Donald McCullin
[Photographer, b. 1935, Finsbury Park, London, lives in Somerset, England.]

 Photography’s a case of keeping all the pores of the skin open, as well as the eyes. A lot of photographers today think that by putting on the uniform, the fishing vest, and all the Nikons, that that makes them a photographer. But it doesn’t. It’s not just seeing. It’s feeling. 

William Klein
[Photographer, b. 1928, New York, lives in Paris.]

 So who can pin down photography? We’re drunk with images. [Sontag’s] sick of it. I’m sick of it. But we’re moved by old amateur photographs because they aren’t concerned about theories of photography or what a picture must be. They’re just photographs without rules or dogma. 

Thomas Ruff
[Photographer, b. 1958, Zell, Germany, lives in Dusseldorf, Germany.]

 I received my training at an art academy, so what I produce is art. That’s what is artistic about my photographs. 

Charlotte Cotton
[Curator and author, b. 1981, Cotswolds, England, lives in London.]

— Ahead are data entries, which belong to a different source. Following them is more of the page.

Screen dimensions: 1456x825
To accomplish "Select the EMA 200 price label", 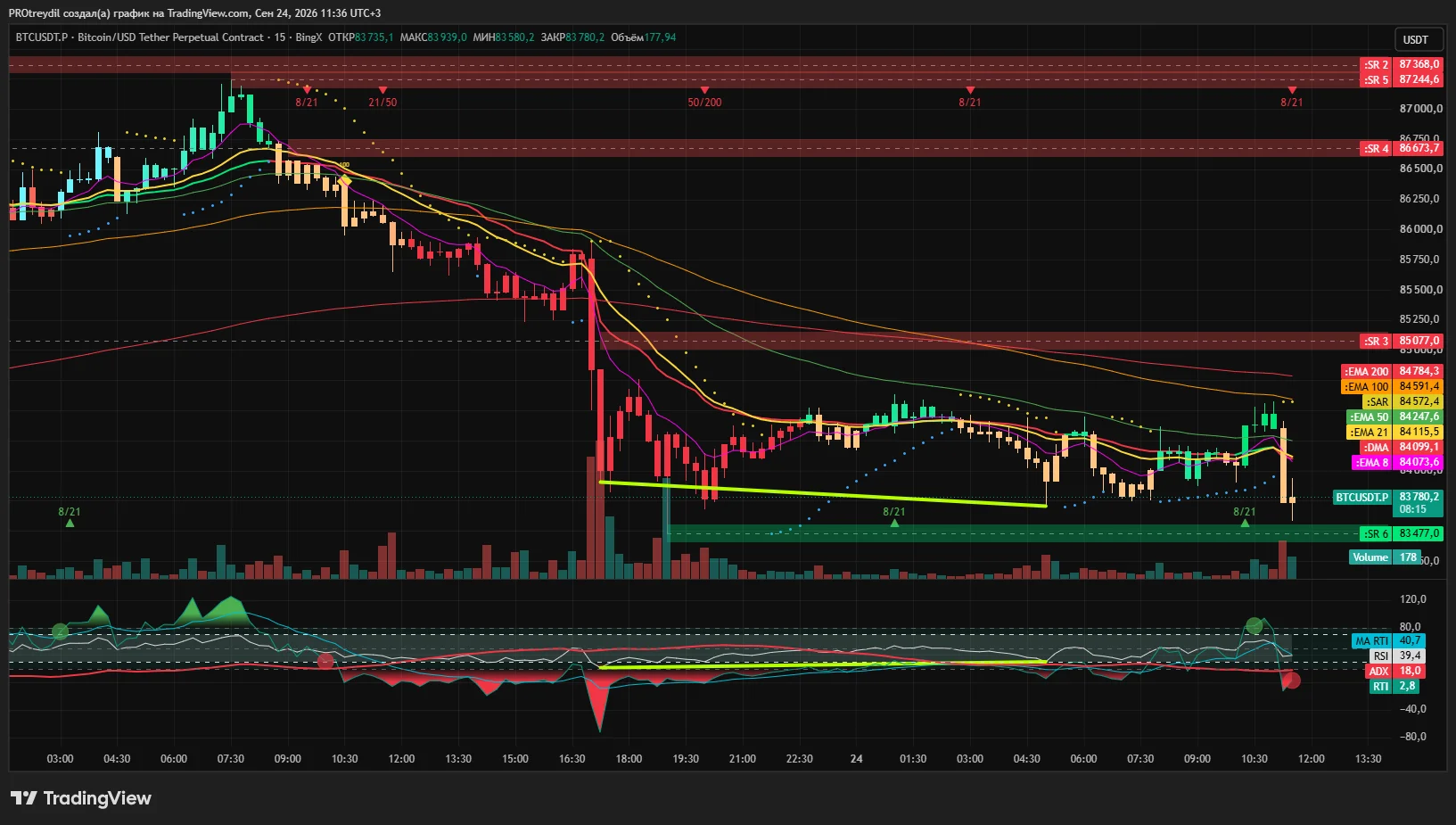I will [x=1392, y=371].
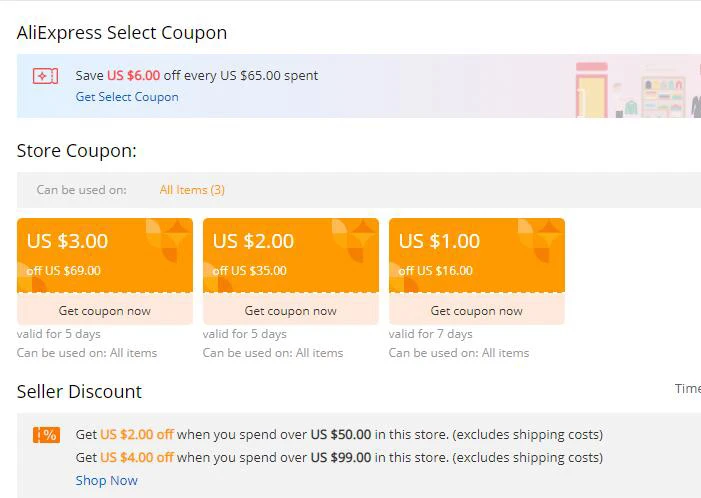Viewport: 701px width, 498px height.
Task: Open the Get Select Coupon link
Action: pos(127,97)
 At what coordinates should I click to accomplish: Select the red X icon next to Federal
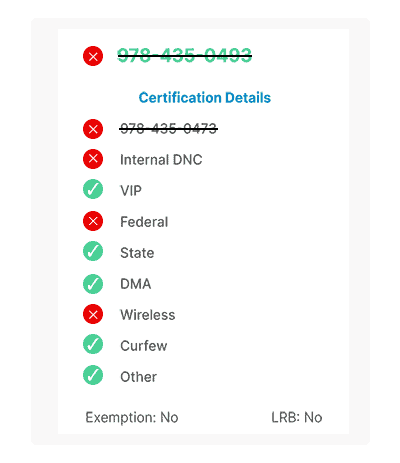click(x=93, y=221)

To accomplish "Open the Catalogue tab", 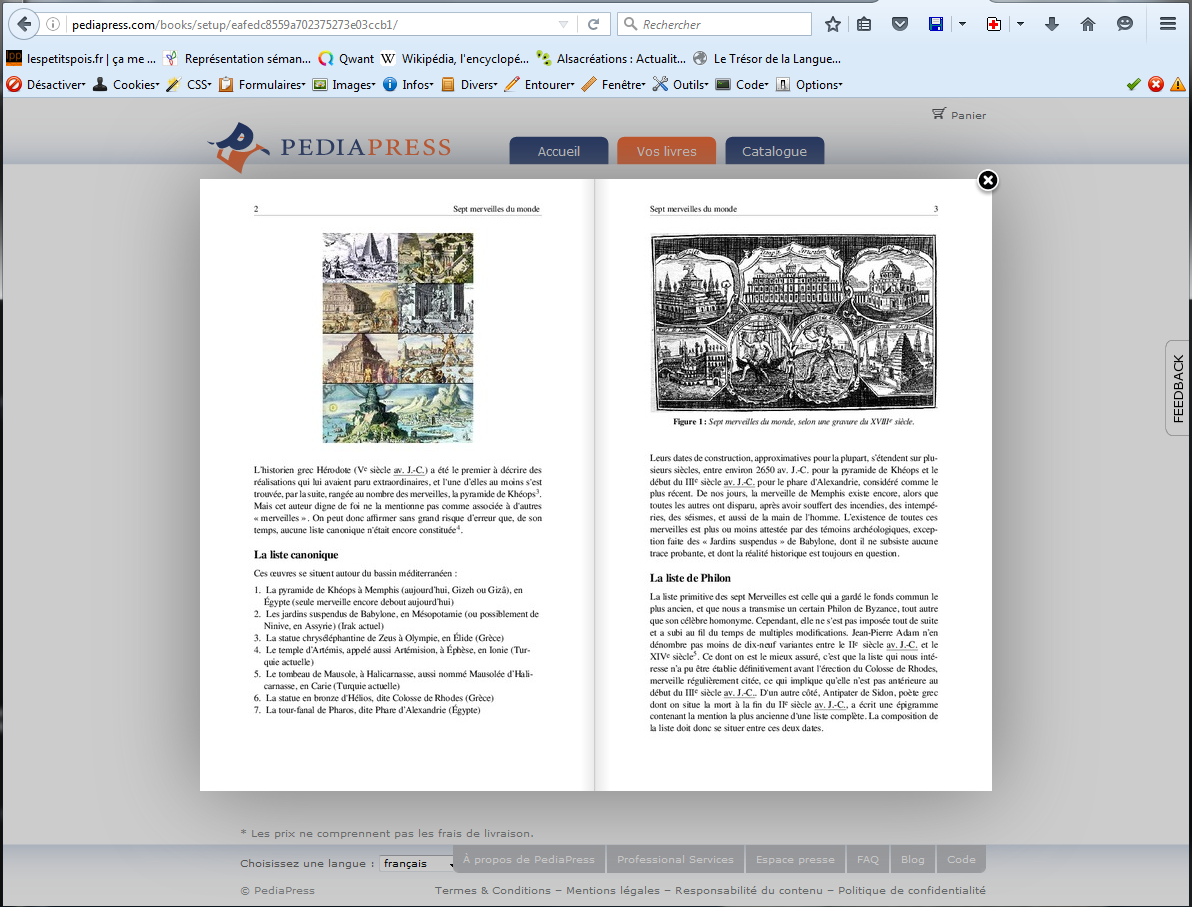I will coord(774,151).
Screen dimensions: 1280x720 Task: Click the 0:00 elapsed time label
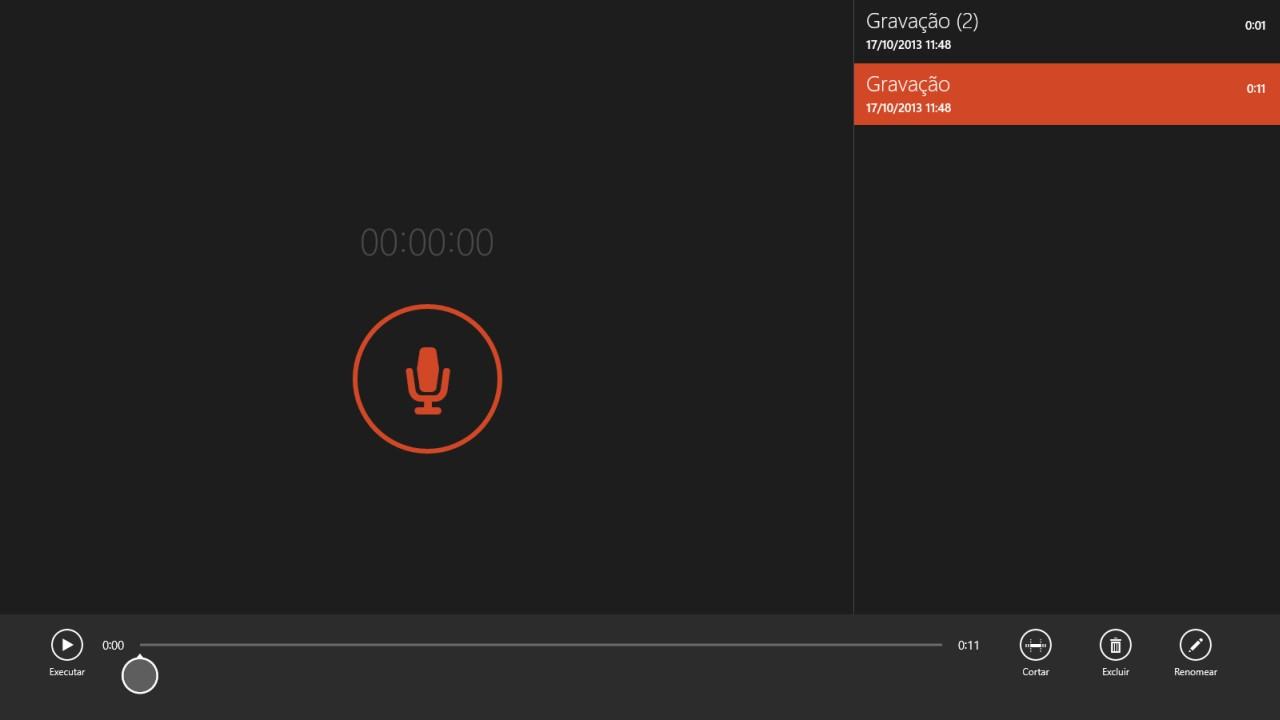[x=113, y=646]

 We are not only a civilization of amateur photographers; we are amateur curators, editors, and publishers. 

Robert Frank
[Photographer and filmmaker, b. 1924, Zürich, Switzerland, lives in Mabou, Cape Breton, Nova Scotia, Canada, and New York.]

 [Taking photographs is] almost embarrassing, everyone does it, after all. And everyone has the pictures in their head already anyway, all more or less the same. (2002) 

Edward Weston
[Photographer, b. 1886, Highland Park, Illinois, d. 1958, Wildcat Hill, California.]

 Photography to the amateur is recreation, to the professional it is work, and hard work too, no matter how pleasurable it may be. 

Susan Sontag
[Writer, theorist, and critic, b. 1933, New York, d. 2004, New York.]

 Photography is the only major art in which professional training and years of experience do not confer an insuperable advantage over the untrained and inexperienced—this for many reasons, among them the large role that chance (or luck) plays in the taking of pictures, and the bias toward the spontaneous, the rough, the imperfect. 

George Bataille
[Philosopher and writer, b. 1897, Billon, Puy-de-Dôme, France, d. 1962, Paris.]

 ...specialist art photographers can produce nothing more than rather tedious technical acrobatics. Press photographs or film stills are much more pleasurable to look at and much livelier than the majority of masterpieces that are presented for the public’s admiration.